Две недели он ждал этого дня. После отлучения от склада, последовавшего за показательной расправой Бати с расхитителями, начались его черные дни. Никакого обвинения ему не предъявили, но стабильно ставили на самую грязную и тяжелую работу: он месил раствор, убирал мусор, работал на отстойнике. Питался как все, то есть впроголодь, и жестоко ностальгировал по временам, когда в его распоряжении был широкий выбор продуктов. Только память о расстрелянных корешах, чьи тела на три дня выставили для публичного обозрения, возвращала к реальности.
Он понимал: сейчас или никогда. В следующий раз его очередь дежурить придет нескоро, или не придет вообще, если напротив его фамилии в журнале облучения уже натикала большая цифра. Спасибо, блин, за заботу. Радиации Борис боялся как огня, но еще больше его пугало, что тайник могут найти.
Еще в раздевалке Хомяку пришлось показать будущему напарнику мятую-перемятую схему. На карте были обозначения, понятные ему одному — стрелочки, кружочки: здесь золотишко в канализационном люке; тут полный гараж сотовых и ноутбуков; а здесь деньги, много денег: и евро, и доллары, и «деревянные»… это он с товарищами сделал еще до прихода в Убежище, когда думал, что скоро все перемелется, и он вернется к прежней жизни обеспеченным человеком. Теперь весь этот хлам не имел цены. Про деньги можно забыть, как и про технику; да и драгметаллы с камушками если и войдут в цену, то в далеком будущем, а он о внуках не думал. Но были вещи, которые пригодятся уже сейчас.
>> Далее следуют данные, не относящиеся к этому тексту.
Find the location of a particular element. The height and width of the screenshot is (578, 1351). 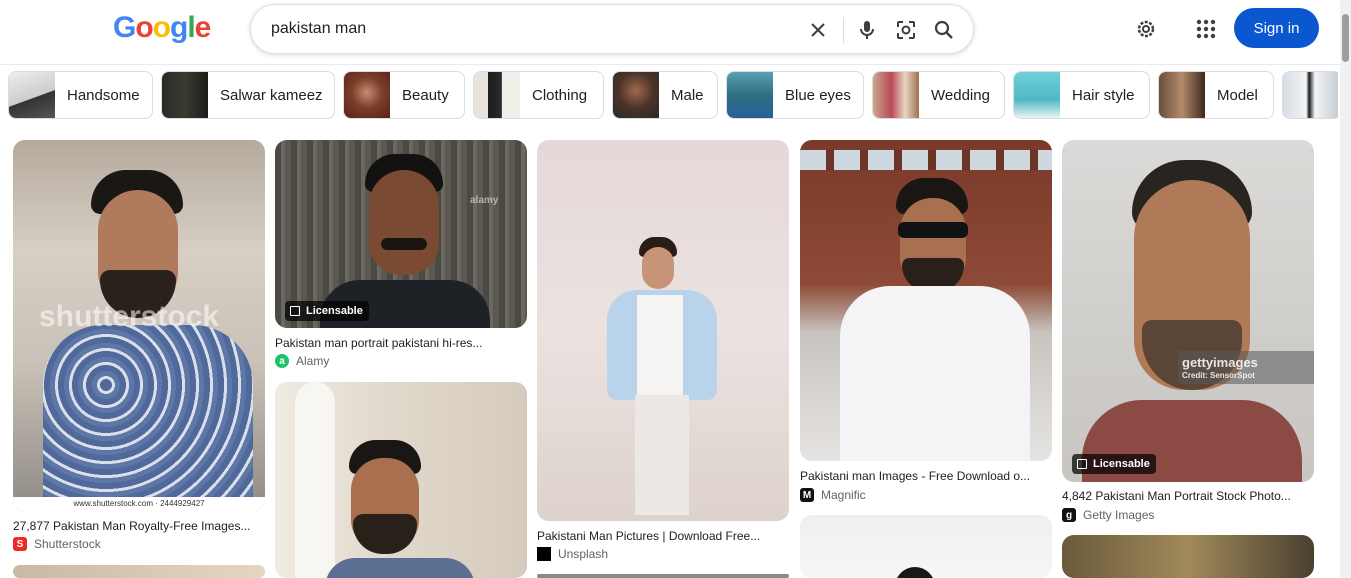

unsplash-icon is located at coordinates (544, 554).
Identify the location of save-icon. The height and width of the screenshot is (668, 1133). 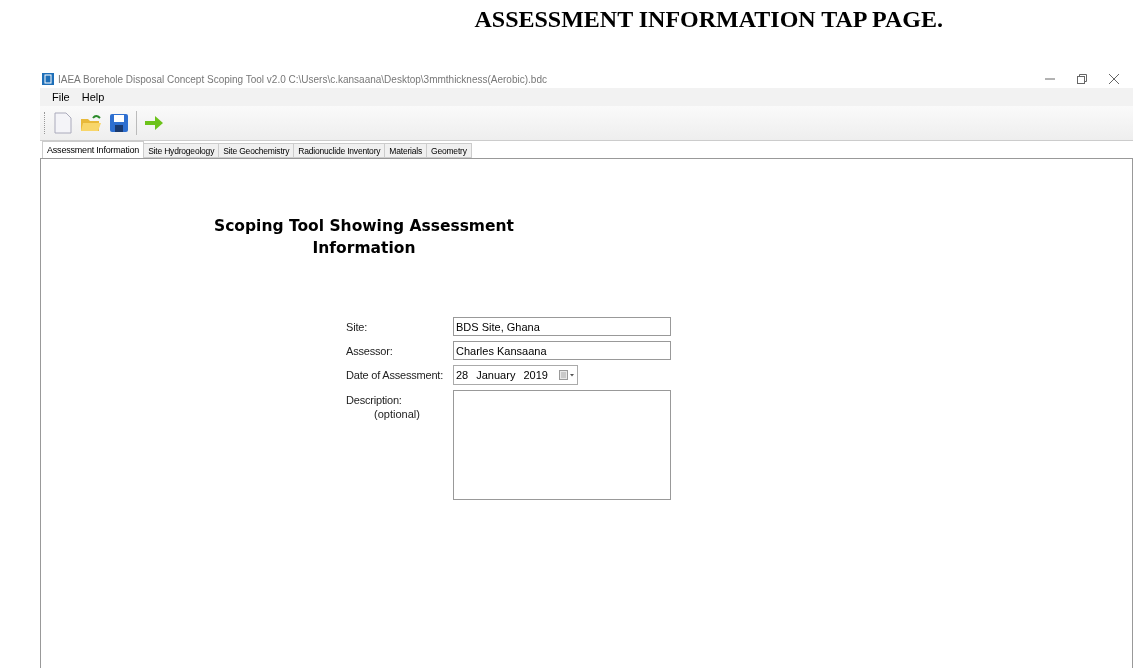
(119, 123).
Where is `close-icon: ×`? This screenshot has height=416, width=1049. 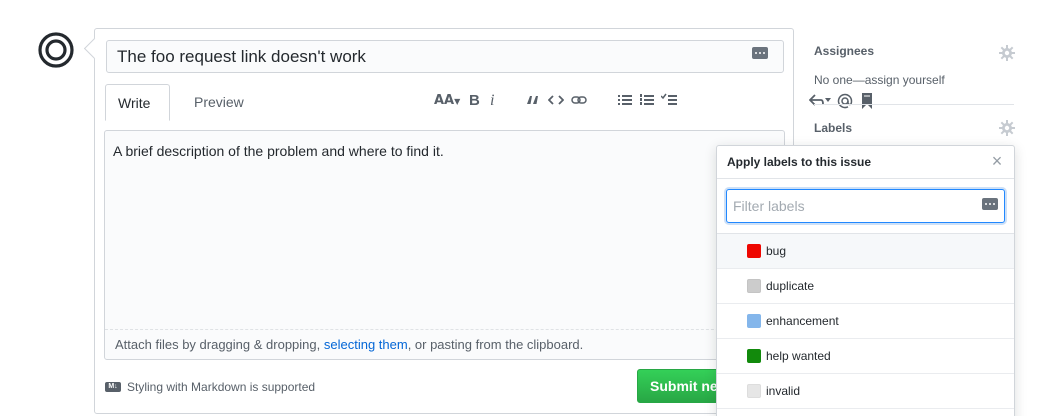 close-icon: × is located at coordinates (997, 161).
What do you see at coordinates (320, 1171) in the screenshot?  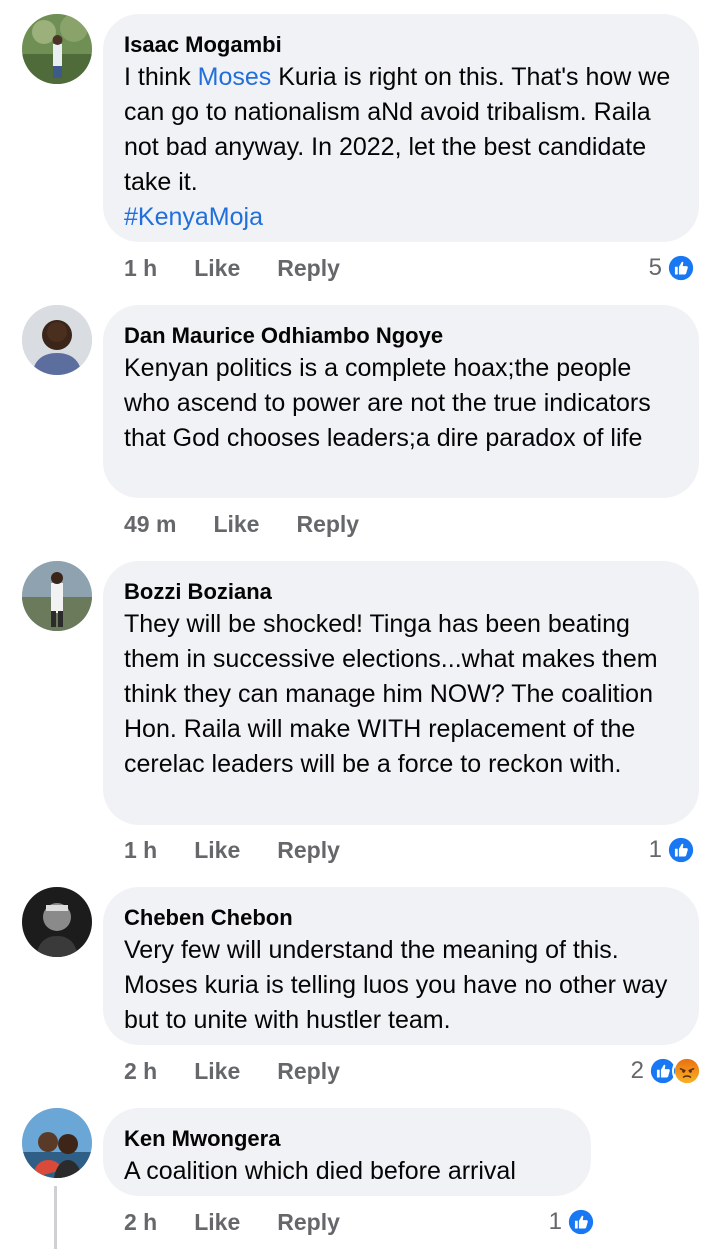 I see `comment-text: A coalition which died before arrival` at bounding box center [320, 1171].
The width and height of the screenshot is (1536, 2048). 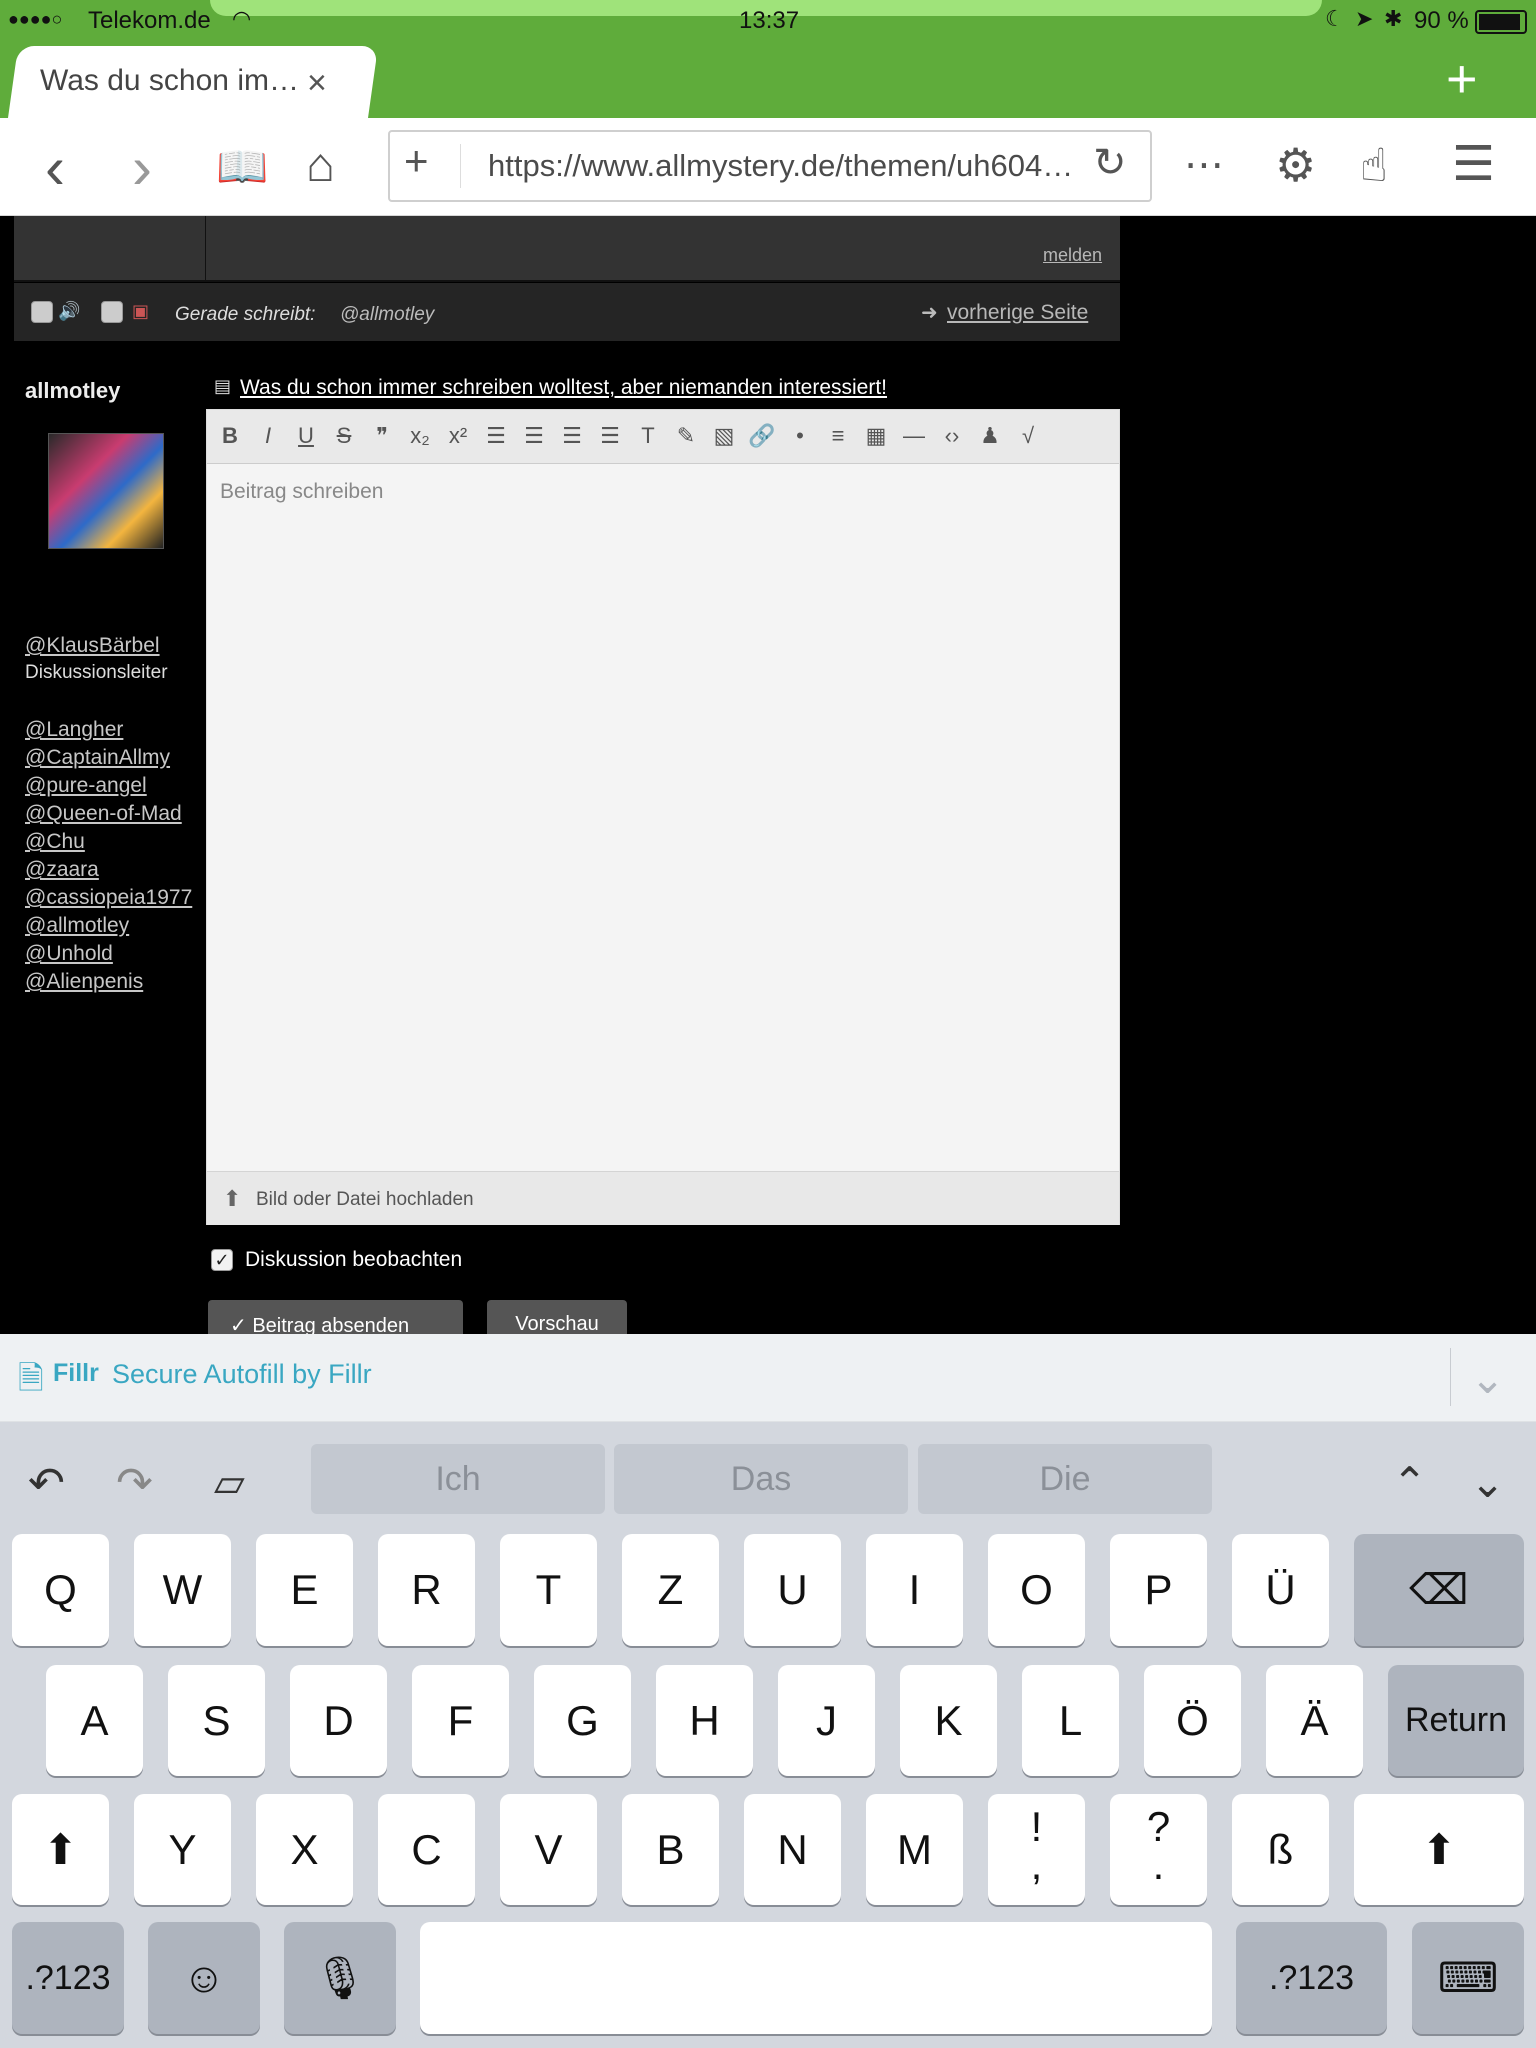 What do you see at coordinates (458, 1479) in the screenshot?
I see `suggestion: Ich` at bounding box center [458, 1479].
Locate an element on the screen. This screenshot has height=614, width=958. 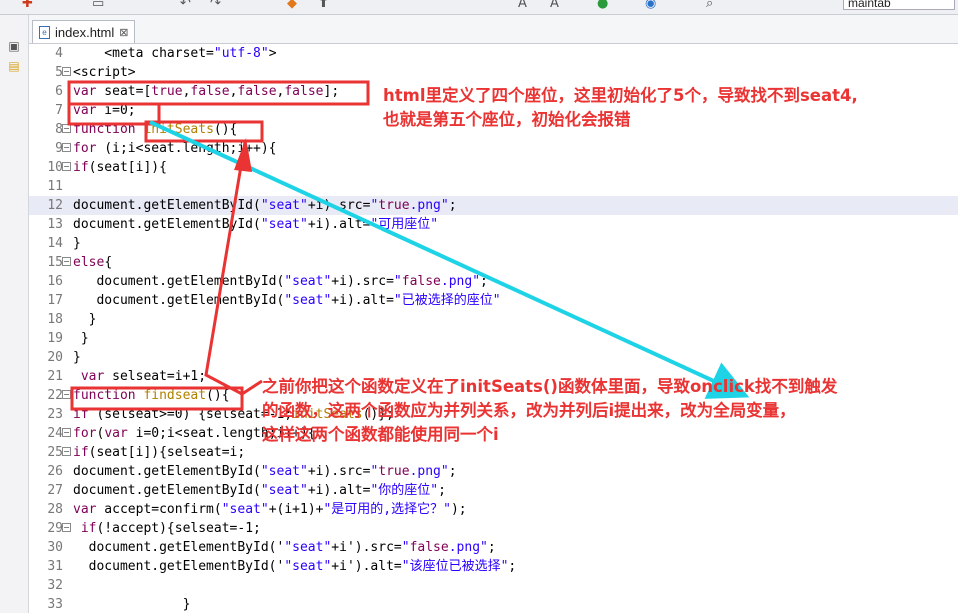
annotation-top-line2: 也就是第五个座位，初始化会报错 is located at coordinates (507, 120).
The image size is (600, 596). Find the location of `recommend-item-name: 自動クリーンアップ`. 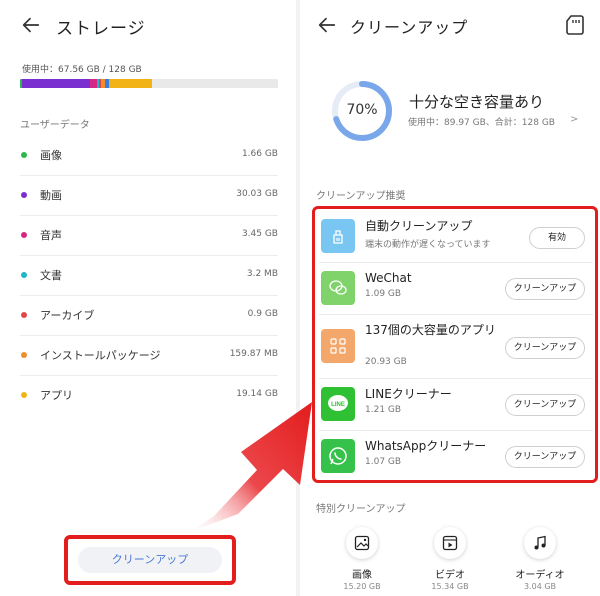

recommend-item-name: 自動クリーンアップ is located at coordinates (419, 226).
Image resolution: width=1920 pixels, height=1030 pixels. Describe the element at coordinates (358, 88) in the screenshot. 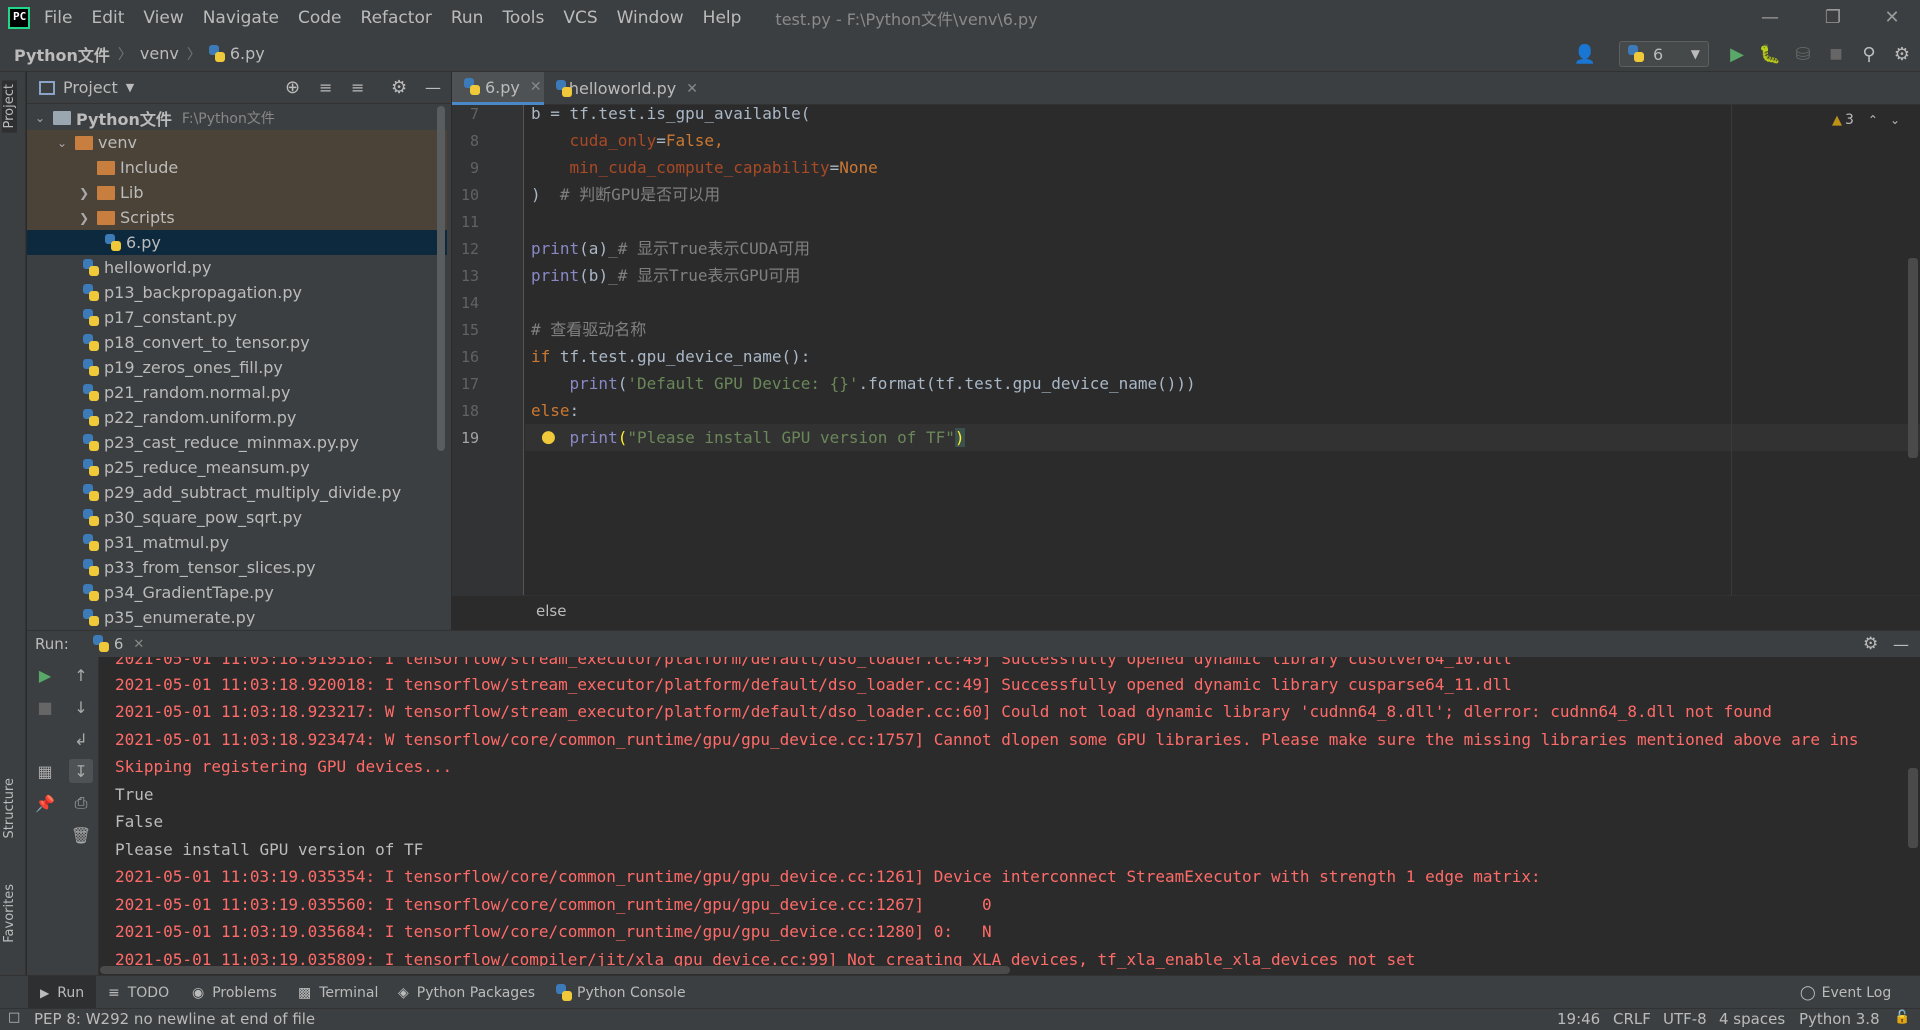

I see `collapse-all-icon: ≡` at that location.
Например, тушенка в подвале девятиэтажного дома. Или другие консервы и сгущенка в квартирах на втором и пятом этажах. Он старался не класть все яйца в одну корзину, чтоб не лишиться всего из-за чьего-нибудь не в меру развитого любопытства.
— Значит, легенда такая, — выдернул Бориса из приятных размышлений Караваев. — Нарвались на стаю, пришлось спрятаться, отсиживались в доме. Говорю только я, понял? Будешь пороть херню, урою.
Рация у них была, но воспользоваться ей разрешалось только в чрезвычайных обстоятельствах — из-за распоряжения соблюдать радиомолчание. Пока обстоятельства чрезвычайными ну никак не были.